I suppose we can only hope that Cochran keels over between now and the General in order to get a Conservative Senator and not a RINO sell-out….

Lady Penguin | June 25, 2014 at 6:08 am

Cochran could have retired honorably, now he’ll deteriorate into a demented old fool.

    wendybar in reply to Lady Penguin. | June 25, 2014 at 6:44 am

    He already is a demented old fool. This goes to show that the establishment would rather HAVE a demented old fool, than someone who wants to save the Republic.

Juba Doobai! | June 25, 2014 at 8:33 am

Do unto the GOP as they have done unto us: no support, no vote.

Captain Keogh | June 25, 2014 at 8:56 am

So let me get this straight, it is ok for Va. to have open Republican primaries (see the Cantor-Brat contest) but not ok for Mississippi?

    heimdall in reply to Captain Keogh. | June 25, 2014 at 9:59 am

    Don’t be willfully stupid. Democrats did not make the difference in the Cantor-Brat contest, he lost votes since 2012. AND Brat did not campaign for democrat votes like Cantor and especially Cochran did. Neither conservative candidate campaigned for democrat votes in their primary.

    But it is always okay for GOP establishment guys though right? Nobody else better even threaten to do the same right Captain?
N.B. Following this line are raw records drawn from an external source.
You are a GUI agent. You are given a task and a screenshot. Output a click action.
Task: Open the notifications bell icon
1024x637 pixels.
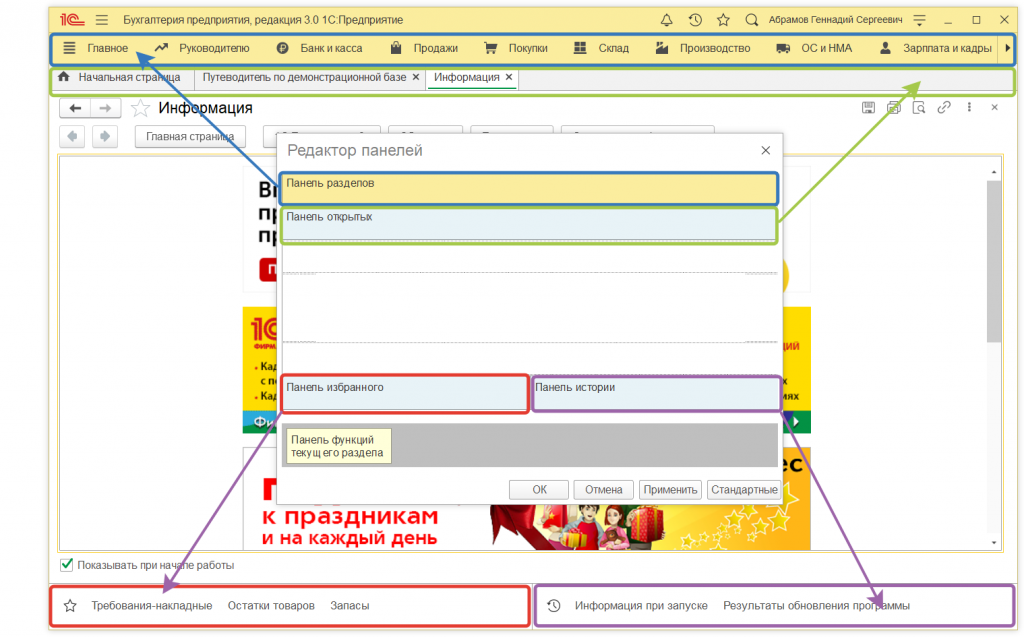[x=667, y=20]
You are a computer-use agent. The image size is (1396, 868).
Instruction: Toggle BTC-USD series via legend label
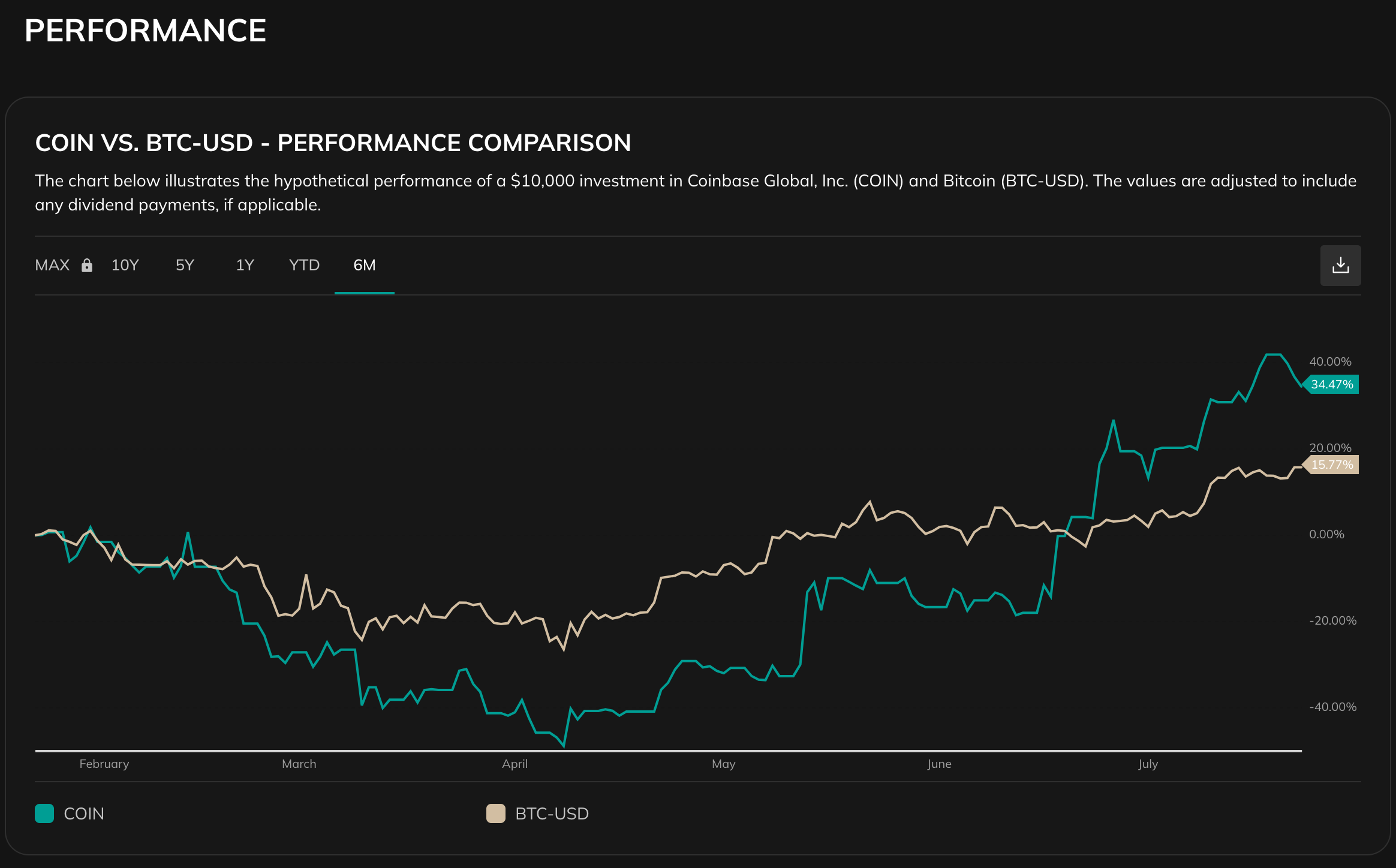(x=552, y=813)
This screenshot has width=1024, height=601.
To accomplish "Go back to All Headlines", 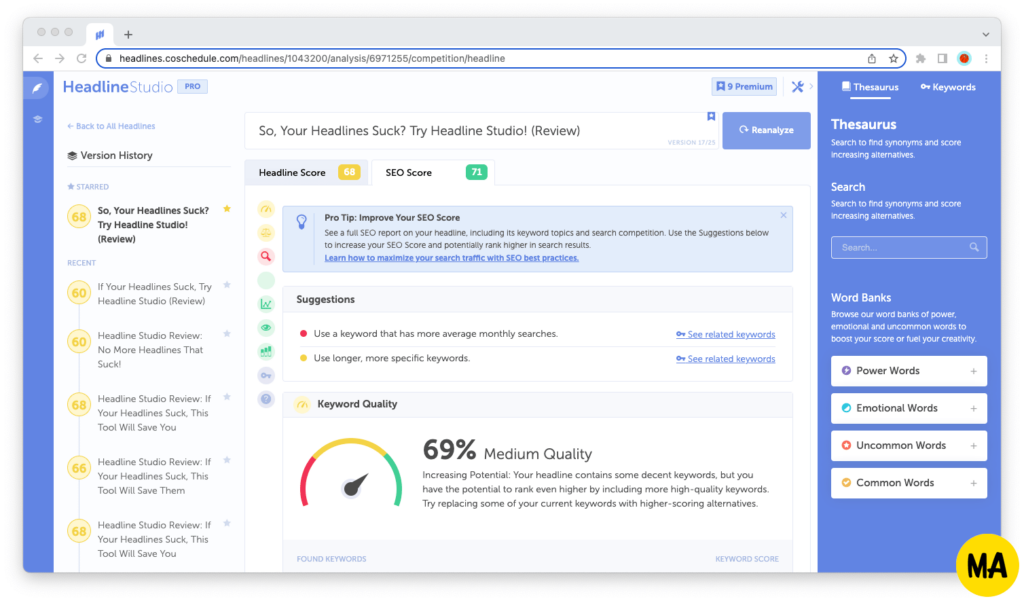I will tap(111, 126).
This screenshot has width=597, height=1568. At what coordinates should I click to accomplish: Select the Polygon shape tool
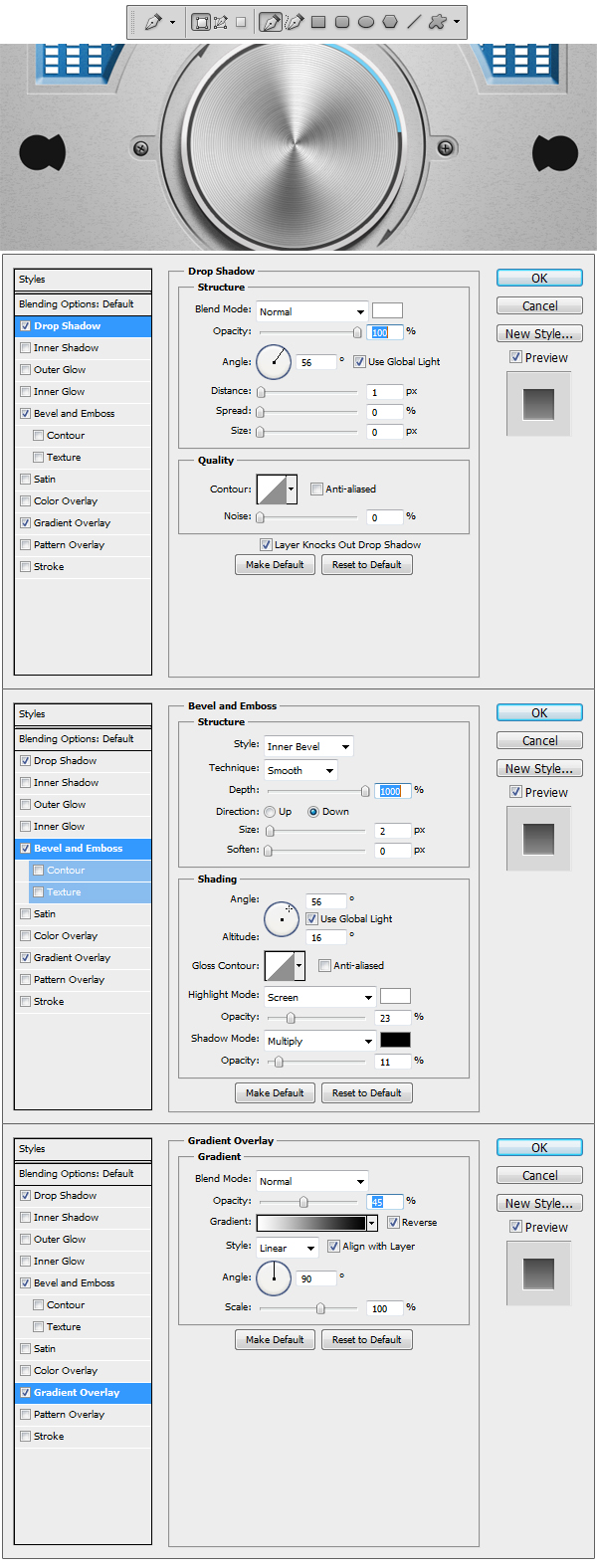pos(390,22)
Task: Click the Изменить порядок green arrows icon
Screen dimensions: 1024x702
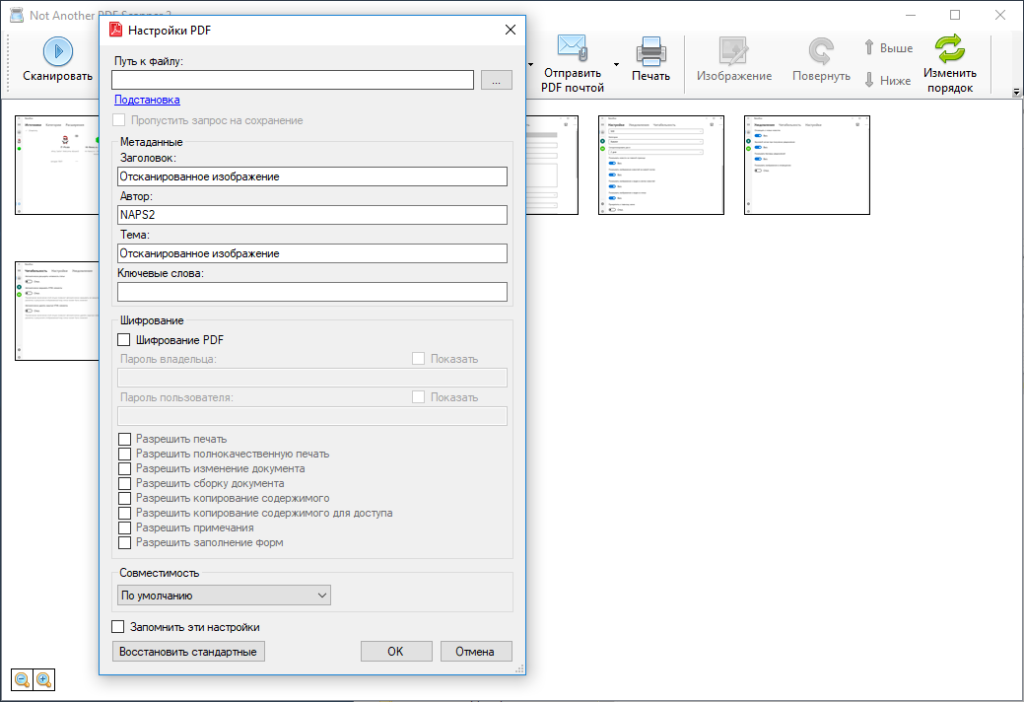Action: coord(949,48)
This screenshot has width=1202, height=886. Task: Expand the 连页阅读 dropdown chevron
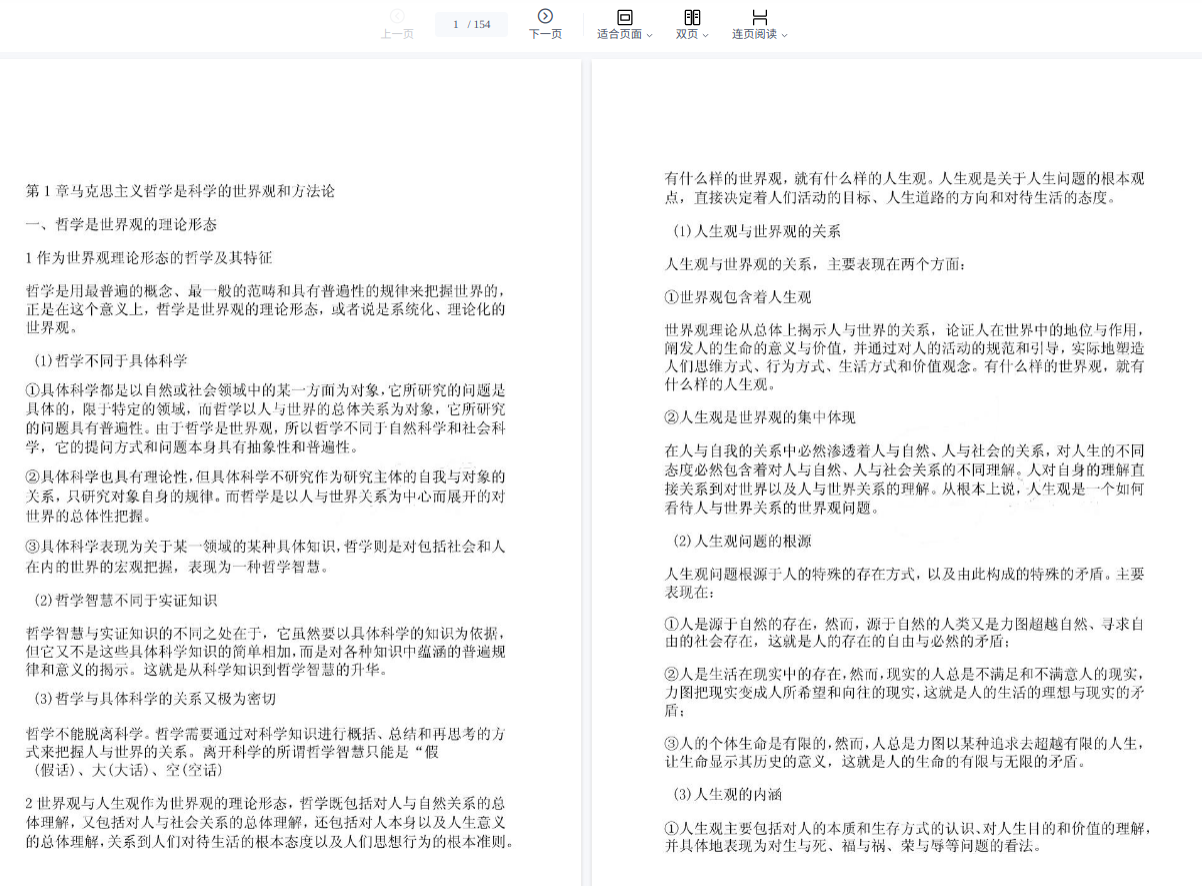785,35
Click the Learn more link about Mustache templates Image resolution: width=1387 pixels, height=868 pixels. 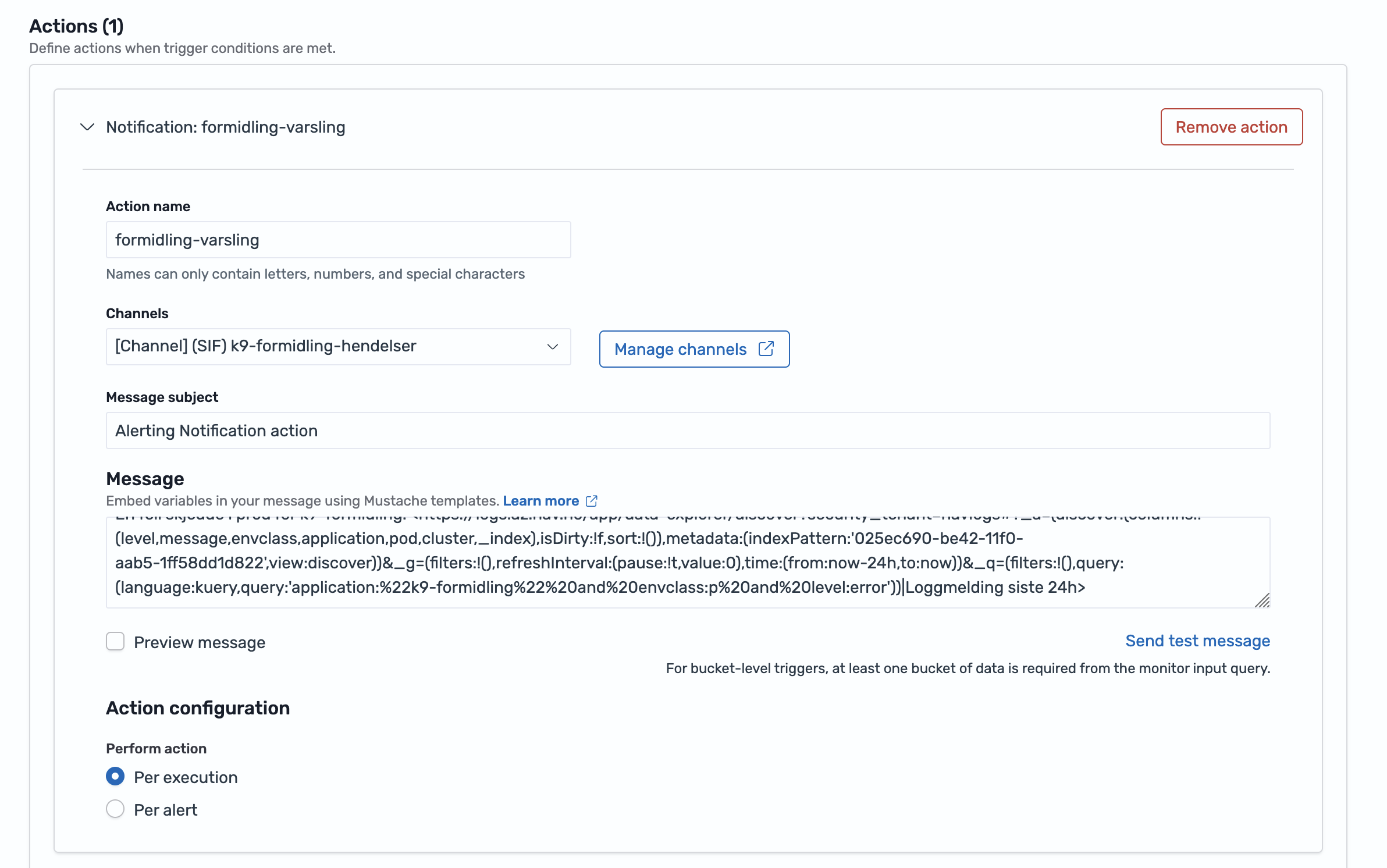click(542, 500)

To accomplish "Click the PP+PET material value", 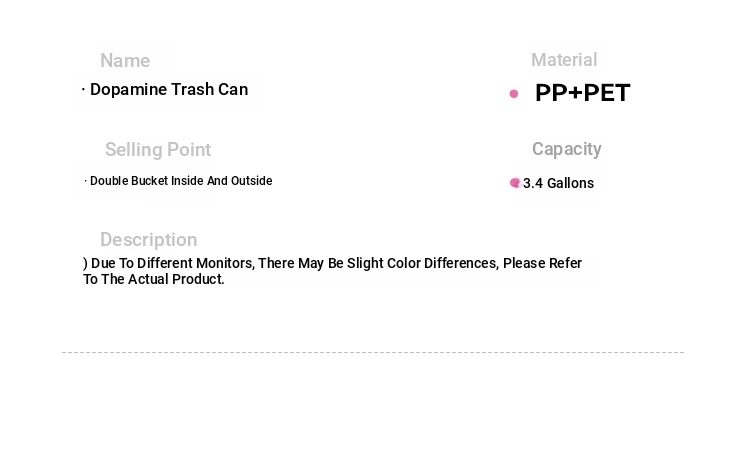I will tap(583, 93).
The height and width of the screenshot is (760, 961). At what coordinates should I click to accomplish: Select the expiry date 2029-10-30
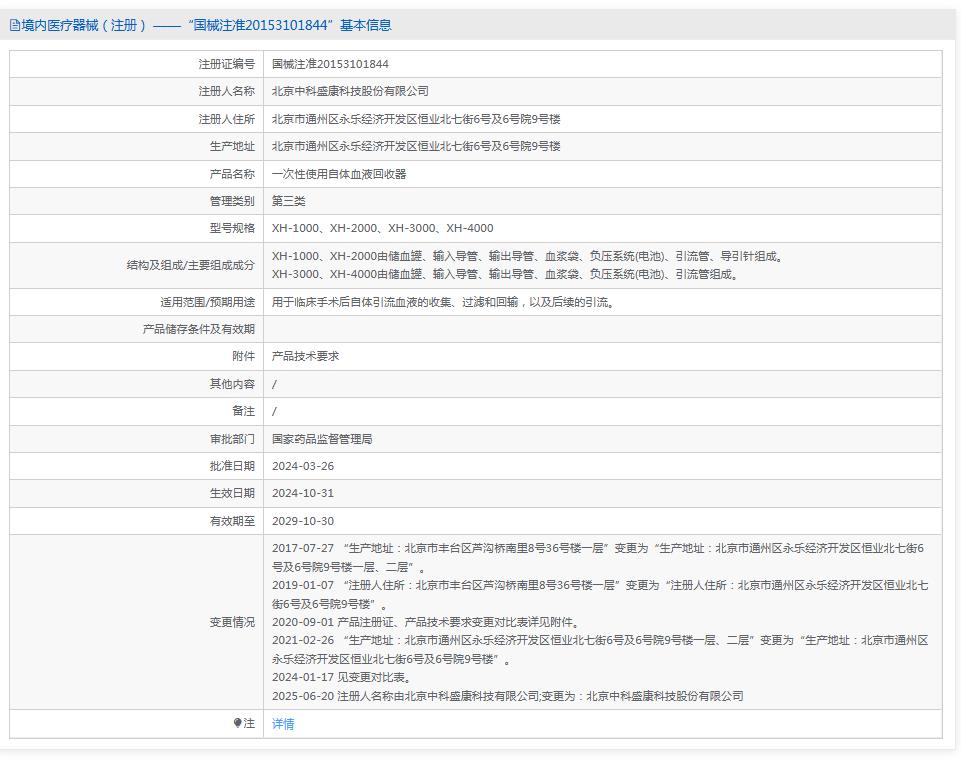click(304, 520)
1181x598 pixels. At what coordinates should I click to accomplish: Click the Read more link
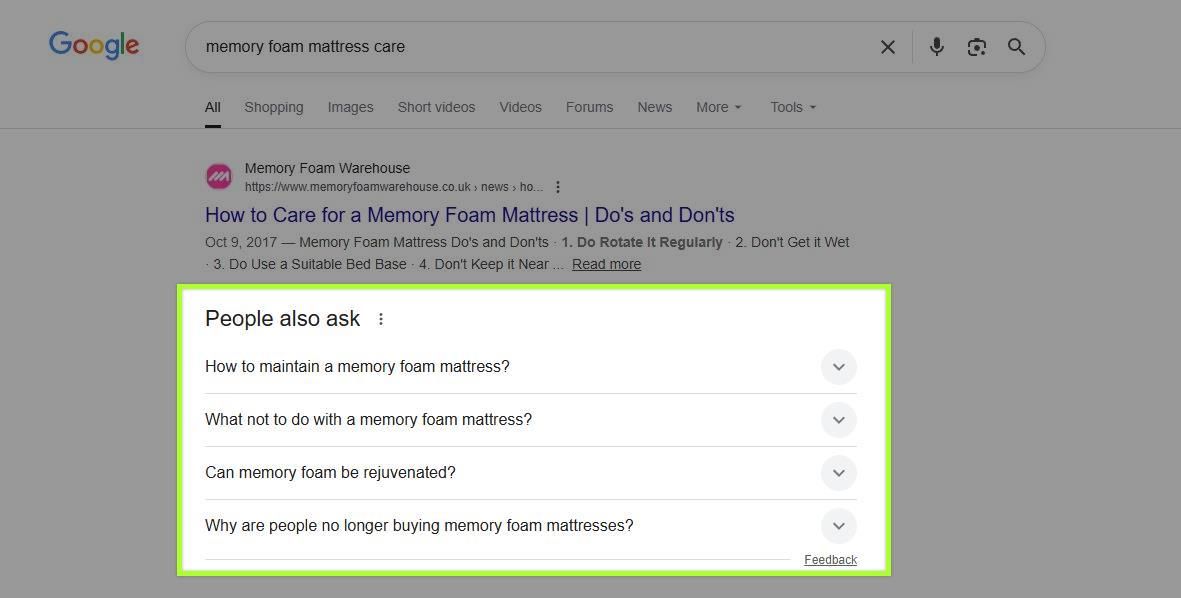click(x=606, y=264)
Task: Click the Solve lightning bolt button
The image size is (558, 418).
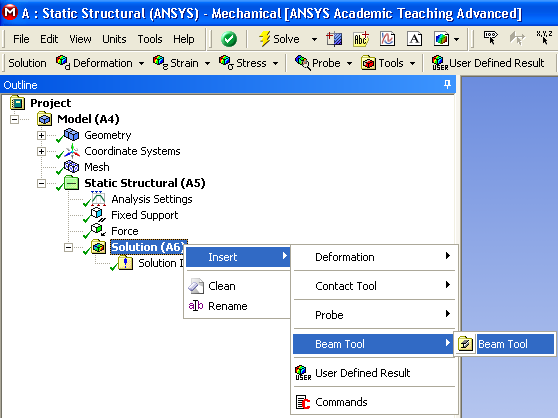Action: (279, 39)
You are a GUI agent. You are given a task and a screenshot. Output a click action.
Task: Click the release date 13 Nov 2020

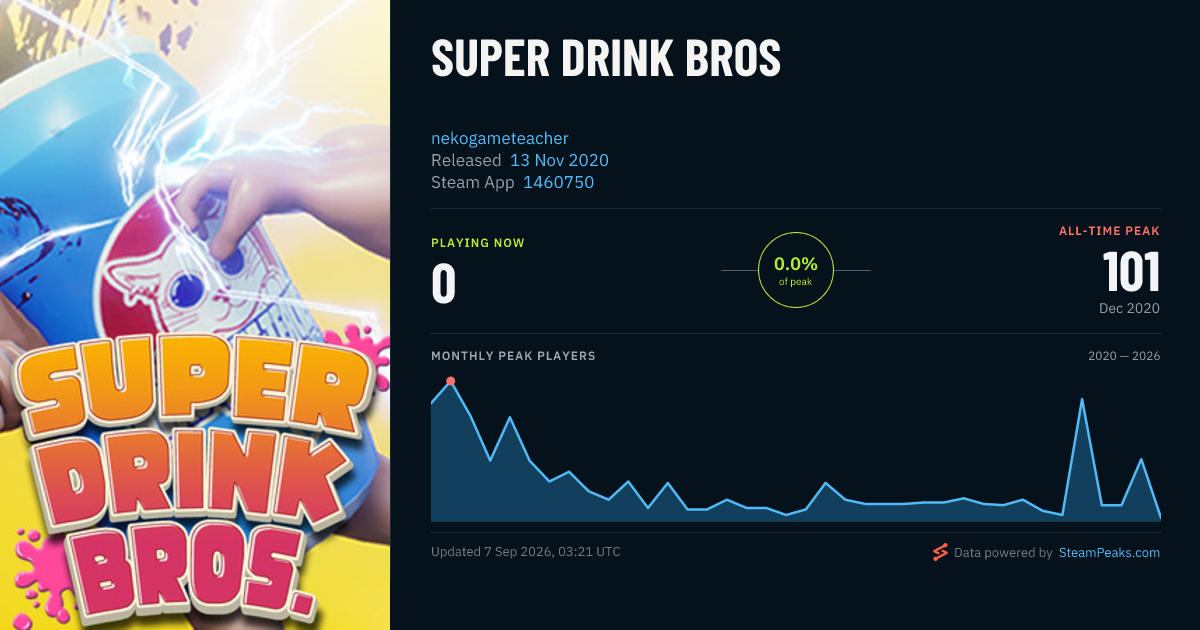(x=559, y=160)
    MouseTheLuckyDog in reply to Captain Keogh. | June 25, 2014 at 10:57 am

    Actually my feeling is the opposite: close the primaries and a person must have declared before the last election to get a vote.
    Then the longer a person votes consecutively as a Republicans in primaries the more his vote counts. Say you’ve voted as a Republican for the last ten years. Your vote counts twice as much.

It is now clear that D.C. Republicans are as corrupt as D.C. Democrats. Well done, Rinos you have killed your party.